A lawsuit has been filed in the Eastern District of Pennsylvania’s Federal Court against Wellpath Care and physicians alleging harm from delays in medical treatment due, in part, to the COVID-19 pandemic. Wellpath delivers medical, mental, and behavioral healthcare services to patients located in inpatient and residential treatment facilities, civil commitment centers, and local, state, and federal correctional facilities. The complaint alleges that Wellpath and medical professionals violated a prisoner’s civil rights and caused injury due to delays in medical treatment. As noted in the filing, many of the delays in treatment were directly a result of the COVID-19 virus and healthcare guidelines in place at the time.
The case revolves around a hip surgery the plaintiff was scheduled to undergo in order fix a previous hip replacement. Prior to the onset of the COVID-19 pandemic in the Commonwealth, the plaintiff was scheduled for surgery. However, due to COVID precautions, the plaintiff was on a medical hold for much of 2020 (it should be noted that due to the pandemic, inmates were not being taken to outside treatment) and the scheduled surgery was cancelled in April of 2020. That November, the plaintiff was scheduled for an evaluation appointment at Temple University Hospital Orthopedics. However, the day before the appointment, the plaintiff tested positive for COVID, causing the appointment to be cancelled.
The lawsuit states the medical defendants “violation of their duty of care to Plaintiff was a direct and proximate cause and a substantial factor in bringing about Plaintiff’s damages…and as a result the Medical Defendants are liable to Plaintiff.” Additionally, the suit claims Wellpath is liable because the medical professionals were acting as agents/employees of the health care organization.
One of the problems facing the medical community during the pandemic is potential liability for the necessary delay in providing non-essential medical services. These delays are caused by providers and doctors facing bed shortages due to overcrowding, staff shortages, and following public health guidelines. PCCJR has repeatedly warned the Wolf administration and lawmakers that without targeted protections, medical professionals and businesses are at risk of being targeted in COVID-related lawsuits for factors beyond their control.

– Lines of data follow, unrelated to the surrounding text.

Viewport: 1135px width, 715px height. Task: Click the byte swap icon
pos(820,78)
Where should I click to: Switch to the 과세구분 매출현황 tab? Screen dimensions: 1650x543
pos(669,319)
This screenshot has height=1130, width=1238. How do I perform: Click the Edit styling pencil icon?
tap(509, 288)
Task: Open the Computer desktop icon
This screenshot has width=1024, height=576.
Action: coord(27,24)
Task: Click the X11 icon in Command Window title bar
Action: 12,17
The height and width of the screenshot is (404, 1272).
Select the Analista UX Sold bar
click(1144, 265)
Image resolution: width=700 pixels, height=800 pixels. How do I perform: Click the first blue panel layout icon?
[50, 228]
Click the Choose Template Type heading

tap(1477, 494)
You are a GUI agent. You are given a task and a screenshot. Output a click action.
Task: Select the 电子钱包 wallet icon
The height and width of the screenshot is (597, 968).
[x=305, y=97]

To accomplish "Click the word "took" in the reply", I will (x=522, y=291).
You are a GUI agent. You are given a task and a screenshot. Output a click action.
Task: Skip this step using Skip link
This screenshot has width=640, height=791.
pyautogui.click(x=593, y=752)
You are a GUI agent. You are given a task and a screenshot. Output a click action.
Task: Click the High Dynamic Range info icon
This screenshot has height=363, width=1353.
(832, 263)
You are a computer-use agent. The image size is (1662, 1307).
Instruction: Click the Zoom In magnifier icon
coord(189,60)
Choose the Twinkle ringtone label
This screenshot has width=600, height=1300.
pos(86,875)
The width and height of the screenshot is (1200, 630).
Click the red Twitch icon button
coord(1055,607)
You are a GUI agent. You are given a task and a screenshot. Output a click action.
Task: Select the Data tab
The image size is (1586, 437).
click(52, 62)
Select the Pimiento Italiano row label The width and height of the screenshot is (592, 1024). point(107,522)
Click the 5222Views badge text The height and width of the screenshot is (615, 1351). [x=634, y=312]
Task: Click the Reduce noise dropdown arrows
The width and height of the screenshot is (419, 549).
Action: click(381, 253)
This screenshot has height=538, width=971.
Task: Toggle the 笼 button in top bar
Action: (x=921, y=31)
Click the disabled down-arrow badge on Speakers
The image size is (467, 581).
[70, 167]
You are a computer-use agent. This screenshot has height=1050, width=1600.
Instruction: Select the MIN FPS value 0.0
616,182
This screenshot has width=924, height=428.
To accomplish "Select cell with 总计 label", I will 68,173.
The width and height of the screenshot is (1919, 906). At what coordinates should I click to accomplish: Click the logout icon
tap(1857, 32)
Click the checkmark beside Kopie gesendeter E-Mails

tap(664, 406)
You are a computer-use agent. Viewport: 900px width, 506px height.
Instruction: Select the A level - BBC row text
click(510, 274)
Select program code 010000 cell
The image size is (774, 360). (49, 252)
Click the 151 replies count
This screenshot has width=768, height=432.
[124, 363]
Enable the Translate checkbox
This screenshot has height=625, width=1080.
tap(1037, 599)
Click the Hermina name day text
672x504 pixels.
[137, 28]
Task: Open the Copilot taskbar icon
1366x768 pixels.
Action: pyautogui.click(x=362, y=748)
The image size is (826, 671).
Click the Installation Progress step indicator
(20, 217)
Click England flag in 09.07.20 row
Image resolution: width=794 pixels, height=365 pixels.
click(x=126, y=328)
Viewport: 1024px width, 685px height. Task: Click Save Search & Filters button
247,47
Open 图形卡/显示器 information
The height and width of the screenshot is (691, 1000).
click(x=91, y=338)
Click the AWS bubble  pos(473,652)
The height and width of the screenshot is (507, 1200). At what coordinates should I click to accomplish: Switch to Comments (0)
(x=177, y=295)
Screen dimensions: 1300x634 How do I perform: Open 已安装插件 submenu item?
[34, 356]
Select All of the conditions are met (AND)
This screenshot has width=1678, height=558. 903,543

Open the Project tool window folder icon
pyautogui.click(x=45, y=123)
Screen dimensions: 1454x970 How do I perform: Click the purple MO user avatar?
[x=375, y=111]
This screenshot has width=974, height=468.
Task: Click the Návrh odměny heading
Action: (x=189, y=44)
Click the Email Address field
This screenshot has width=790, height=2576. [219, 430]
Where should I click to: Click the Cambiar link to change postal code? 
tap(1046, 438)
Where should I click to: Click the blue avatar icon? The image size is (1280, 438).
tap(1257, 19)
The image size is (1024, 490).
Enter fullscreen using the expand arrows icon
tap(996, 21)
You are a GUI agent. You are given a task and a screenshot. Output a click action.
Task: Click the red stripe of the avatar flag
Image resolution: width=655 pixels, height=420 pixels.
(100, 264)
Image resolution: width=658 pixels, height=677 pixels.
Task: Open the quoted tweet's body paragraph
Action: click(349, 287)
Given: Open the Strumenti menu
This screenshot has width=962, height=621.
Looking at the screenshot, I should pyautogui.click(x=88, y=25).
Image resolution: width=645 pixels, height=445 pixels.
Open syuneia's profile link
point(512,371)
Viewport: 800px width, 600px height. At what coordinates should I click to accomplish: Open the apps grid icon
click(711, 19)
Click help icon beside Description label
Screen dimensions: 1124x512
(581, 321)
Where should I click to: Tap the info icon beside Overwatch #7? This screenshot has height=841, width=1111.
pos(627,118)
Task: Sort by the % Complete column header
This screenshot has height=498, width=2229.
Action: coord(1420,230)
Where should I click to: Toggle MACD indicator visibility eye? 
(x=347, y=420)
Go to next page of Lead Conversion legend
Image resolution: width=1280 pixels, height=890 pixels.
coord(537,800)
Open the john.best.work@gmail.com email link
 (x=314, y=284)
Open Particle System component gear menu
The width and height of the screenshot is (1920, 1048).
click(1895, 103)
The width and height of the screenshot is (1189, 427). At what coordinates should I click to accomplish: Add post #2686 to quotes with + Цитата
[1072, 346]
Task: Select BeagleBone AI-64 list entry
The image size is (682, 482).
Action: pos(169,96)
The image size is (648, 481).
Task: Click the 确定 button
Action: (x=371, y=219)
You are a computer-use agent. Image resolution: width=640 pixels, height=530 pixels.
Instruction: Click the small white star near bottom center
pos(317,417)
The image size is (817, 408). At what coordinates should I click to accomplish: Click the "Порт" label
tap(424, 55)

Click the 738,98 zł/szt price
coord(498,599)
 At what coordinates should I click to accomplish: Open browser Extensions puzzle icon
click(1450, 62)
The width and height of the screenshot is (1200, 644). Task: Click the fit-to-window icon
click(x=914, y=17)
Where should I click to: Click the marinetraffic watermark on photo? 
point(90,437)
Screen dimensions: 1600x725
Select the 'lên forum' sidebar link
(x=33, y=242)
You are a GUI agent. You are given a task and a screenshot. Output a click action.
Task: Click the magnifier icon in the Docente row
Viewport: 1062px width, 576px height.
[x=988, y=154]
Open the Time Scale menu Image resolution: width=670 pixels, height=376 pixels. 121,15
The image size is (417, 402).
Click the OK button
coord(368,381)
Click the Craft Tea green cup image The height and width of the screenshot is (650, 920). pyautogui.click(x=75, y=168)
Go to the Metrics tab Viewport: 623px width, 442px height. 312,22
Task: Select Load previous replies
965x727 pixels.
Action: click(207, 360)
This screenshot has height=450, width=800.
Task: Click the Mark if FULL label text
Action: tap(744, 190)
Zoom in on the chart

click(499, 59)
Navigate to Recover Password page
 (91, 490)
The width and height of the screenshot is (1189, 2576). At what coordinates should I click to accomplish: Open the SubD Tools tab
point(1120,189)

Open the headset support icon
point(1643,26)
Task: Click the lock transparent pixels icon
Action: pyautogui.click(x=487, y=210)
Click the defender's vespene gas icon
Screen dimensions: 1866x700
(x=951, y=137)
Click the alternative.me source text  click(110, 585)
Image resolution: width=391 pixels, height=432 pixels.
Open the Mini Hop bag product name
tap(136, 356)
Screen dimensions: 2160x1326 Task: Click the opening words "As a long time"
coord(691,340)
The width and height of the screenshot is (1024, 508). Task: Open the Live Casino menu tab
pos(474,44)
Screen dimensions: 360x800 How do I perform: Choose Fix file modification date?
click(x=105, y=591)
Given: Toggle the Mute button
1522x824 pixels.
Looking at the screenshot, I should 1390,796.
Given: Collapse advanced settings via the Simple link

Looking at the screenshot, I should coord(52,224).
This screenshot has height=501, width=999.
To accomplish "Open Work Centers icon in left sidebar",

Last legislative session, the General Assembly passed PCCJR supported COVID liability protection legislation (HB 1737) that would have protected employers and health care providers from these types of lawsuits, unless it was a case of gross negligence and an entity did not abide by public health directives. Unfortunately, Gov. Tom Wolf vetoed this legislation. As the pandemic continues, COVID related liability relief continues to be a priority for PCCJR.